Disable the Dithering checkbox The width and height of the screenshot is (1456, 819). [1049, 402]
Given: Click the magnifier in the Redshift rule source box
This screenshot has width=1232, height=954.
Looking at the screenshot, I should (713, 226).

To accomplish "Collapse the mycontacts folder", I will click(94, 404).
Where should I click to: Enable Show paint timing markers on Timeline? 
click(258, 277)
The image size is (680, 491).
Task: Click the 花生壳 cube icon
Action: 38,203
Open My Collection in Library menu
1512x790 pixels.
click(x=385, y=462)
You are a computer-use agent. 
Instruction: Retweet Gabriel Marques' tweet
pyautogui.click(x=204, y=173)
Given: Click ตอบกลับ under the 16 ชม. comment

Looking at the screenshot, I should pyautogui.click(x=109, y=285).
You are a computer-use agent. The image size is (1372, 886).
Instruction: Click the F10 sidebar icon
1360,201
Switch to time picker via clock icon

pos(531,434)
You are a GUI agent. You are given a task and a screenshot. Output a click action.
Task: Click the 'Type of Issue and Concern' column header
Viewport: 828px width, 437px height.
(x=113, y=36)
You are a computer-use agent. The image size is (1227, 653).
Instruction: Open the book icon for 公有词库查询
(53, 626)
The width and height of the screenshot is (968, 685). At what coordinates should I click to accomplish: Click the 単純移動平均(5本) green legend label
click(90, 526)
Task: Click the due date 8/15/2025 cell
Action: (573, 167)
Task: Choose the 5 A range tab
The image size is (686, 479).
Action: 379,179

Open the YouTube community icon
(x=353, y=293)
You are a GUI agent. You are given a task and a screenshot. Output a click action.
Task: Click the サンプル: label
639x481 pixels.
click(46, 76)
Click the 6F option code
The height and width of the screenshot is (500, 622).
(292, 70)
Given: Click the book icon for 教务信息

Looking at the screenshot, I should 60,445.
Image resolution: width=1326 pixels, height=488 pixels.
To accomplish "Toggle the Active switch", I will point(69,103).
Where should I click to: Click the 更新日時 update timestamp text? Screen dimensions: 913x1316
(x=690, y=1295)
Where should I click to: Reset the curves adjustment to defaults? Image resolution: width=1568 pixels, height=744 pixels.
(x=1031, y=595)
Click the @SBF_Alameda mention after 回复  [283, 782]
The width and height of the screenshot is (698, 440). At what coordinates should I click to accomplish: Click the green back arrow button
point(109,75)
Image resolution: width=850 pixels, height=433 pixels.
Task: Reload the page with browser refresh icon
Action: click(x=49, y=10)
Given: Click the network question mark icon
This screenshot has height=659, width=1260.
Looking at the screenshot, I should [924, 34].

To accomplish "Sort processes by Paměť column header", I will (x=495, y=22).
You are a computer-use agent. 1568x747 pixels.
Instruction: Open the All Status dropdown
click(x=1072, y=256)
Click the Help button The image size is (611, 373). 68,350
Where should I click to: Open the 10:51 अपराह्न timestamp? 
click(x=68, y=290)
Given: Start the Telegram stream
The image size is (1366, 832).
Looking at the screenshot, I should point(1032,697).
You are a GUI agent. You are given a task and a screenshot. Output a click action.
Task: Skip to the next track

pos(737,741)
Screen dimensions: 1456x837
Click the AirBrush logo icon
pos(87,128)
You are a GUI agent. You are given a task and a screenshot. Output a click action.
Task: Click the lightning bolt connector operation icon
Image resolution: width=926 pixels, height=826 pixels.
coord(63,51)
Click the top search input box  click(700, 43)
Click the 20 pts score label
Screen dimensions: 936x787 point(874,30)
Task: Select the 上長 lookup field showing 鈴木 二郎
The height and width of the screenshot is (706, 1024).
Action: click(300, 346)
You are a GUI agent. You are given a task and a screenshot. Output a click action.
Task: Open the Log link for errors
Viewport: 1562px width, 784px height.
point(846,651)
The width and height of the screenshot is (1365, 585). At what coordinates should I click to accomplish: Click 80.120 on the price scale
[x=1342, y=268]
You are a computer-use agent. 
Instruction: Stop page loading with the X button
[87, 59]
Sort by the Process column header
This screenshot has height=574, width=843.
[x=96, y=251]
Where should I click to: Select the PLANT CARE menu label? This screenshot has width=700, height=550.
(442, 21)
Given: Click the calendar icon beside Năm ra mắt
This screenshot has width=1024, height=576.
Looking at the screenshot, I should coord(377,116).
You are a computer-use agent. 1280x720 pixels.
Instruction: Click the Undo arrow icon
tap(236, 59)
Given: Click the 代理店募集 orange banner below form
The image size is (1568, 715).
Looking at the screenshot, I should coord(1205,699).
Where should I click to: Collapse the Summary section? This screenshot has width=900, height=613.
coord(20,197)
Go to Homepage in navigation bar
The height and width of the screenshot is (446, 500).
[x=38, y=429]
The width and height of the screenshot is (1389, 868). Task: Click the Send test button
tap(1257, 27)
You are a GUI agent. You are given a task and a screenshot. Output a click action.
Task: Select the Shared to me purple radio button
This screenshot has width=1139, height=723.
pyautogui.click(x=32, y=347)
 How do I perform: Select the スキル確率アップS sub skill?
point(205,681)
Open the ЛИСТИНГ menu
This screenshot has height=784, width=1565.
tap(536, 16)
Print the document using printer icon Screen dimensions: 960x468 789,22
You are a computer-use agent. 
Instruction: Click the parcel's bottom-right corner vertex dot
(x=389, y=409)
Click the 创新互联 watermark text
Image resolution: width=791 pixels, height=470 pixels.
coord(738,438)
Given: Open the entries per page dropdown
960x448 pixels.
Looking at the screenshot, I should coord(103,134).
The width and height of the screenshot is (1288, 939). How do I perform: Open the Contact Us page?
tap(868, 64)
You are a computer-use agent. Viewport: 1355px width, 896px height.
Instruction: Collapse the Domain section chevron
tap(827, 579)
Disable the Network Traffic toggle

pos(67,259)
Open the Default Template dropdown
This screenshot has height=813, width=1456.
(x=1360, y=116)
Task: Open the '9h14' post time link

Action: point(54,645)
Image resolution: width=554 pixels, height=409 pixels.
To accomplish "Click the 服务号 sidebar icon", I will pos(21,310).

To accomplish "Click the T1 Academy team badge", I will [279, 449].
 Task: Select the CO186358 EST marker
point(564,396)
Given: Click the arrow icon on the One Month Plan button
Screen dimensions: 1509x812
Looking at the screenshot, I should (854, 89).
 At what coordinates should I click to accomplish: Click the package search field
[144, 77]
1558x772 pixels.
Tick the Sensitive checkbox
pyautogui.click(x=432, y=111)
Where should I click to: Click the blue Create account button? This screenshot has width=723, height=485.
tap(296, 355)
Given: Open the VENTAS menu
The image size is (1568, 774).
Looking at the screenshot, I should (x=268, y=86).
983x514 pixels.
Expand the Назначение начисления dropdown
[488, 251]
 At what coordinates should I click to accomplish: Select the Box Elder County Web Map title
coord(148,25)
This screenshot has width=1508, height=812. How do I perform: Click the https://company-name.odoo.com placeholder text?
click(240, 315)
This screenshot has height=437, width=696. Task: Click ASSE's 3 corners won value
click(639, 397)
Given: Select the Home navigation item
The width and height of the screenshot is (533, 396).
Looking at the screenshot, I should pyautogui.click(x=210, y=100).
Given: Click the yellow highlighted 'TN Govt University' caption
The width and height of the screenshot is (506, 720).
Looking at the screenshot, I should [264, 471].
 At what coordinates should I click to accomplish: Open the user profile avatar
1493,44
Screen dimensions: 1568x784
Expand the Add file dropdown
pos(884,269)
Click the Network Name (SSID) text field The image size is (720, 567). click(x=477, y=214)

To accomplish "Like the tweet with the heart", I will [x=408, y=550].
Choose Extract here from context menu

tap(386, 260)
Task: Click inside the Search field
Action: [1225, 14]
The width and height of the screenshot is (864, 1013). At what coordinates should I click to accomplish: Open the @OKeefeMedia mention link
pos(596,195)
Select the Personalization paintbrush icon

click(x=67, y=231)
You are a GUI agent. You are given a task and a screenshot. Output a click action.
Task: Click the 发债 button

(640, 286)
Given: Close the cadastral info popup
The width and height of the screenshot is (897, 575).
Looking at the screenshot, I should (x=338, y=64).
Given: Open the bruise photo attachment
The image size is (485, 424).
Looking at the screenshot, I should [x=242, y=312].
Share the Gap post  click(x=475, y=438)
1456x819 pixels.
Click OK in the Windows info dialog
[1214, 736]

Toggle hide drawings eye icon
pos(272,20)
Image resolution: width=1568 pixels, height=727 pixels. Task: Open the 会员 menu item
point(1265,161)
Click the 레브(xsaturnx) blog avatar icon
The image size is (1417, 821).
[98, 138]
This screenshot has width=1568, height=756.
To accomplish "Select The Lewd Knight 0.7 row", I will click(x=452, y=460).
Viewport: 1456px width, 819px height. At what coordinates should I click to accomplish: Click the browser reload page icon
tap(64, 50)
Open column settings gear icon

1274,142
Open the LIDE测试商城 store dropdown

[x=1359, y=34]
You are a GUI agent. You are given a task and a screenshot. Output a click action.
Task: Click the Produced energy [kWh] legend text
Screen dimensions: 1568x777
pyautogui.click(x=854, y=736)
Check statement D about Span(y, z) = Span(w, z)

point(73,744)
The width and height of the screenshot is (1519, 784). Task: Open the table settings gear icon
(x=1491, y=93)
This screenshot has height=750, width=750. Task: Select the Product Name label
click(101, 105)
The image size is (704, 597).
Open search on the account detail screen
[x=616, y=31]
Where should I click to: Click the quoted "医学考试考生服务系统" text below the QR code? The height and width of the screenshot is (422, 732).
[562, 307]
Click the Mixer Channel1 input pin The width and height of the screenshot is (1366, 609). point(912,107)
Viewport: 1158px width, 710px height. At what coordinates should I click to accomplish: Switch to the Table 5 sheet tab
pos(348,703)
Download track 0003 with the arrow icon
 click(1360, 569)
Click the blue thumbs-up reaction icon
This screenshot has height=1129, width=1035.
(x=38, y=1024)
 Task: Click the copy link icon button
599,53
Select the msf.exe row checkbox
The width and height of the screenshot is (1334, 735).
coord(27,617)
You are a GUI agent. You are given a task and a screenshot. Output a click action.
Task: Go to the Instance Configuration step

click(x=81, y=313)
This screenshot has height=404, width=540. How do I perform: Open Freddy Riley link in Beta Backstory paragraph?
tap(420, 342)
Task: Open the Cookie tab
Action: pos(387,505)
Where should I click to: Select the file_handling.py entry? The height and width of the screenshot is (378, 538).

+++

**Exercise goal:**
Duplicate the lines of the listing above, starting at the line that contains "This screenshot has width=1568, height=756." and ending at the line that contains "pos(348,703)", with both of those lines included.

**Reply to the exercise:**
This screenshot has width=1568, height=756.
To accomplish "Select The Lewd Knight 0.7 row", I will click(x=452, y=460).
Viewport: 1456px width, 819px height. At what coordinates should I click to accomplish: Click the browser reload page icon
tap(64, 50)
Open column settings gear icon

1274,142
Open the LIDE测试商城 store dropdown

[x=1359, y=34]
You are a GUI agent. You are given a task and a screenshot. Output a click action.
Task: Click the Produced energy [kWh] legend text
Screen dimensions: 1568x777
pyautogui.click(x=854, y=736)
Check statement D about Span(y, z) = Span(w, z)

point(73,744)
The width and height of the screenshot is (1519, 784). Task: Open the table settings gear icon
(x=1491, y=93)
This screenshot has height=750, width=750. Task: Select the Product Name label
click(101, 105)
The image size is (704, 597).
Open search on the account detail screen
[x=616, y=31]
Where should I click to: Click the quoted "医学考试考生服务系统" text below the QR code? The height and width of the screenshot is (422, 732).
[562, 307]
Click the Mixer Channel1 input pin The width and height of the screenshot is (1366, 609). point(912,107)
Viewport: 1158px width, 710px height. At what coordinates should I click to accomplish: Switch to the Table 5 sheet tab
pos(348,703)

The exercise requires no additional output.